About this task:
Out of the listing below, copy every line that carries the string "Given".

Data:
......

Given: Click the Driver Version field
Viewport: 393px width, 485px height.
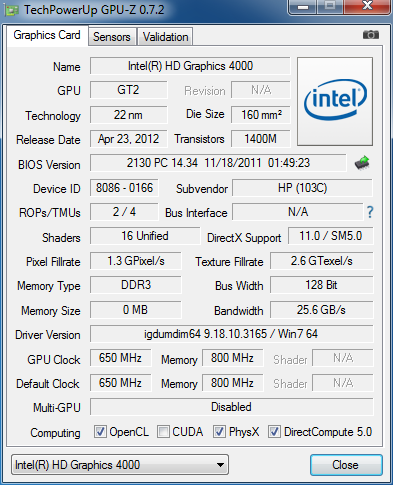Looking at the screenshot, I should pos(231,334).
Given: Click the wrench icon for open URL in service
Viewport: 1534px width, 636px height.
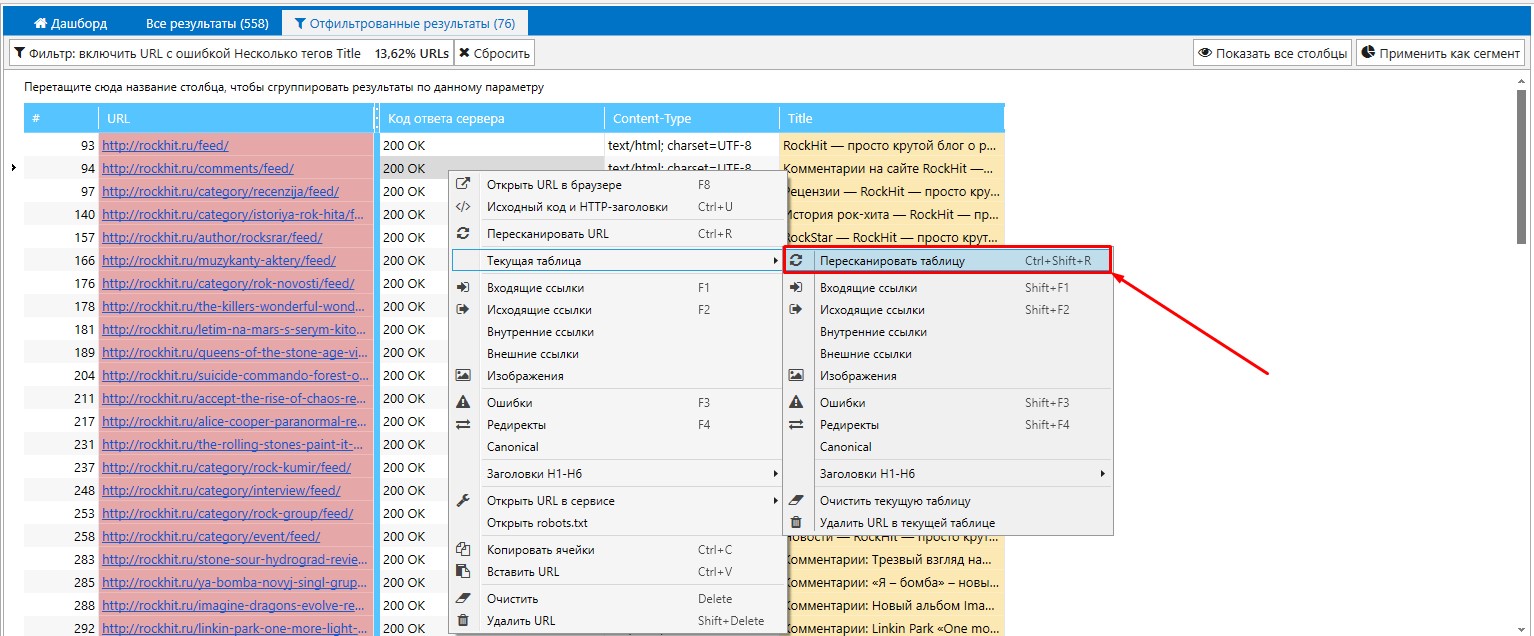Looking at the screenshot, I should (x=463, y=501).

......

Solution to the exercise:
Given: Click the Driver Version field
Given: Click the wrench icon for open URL in service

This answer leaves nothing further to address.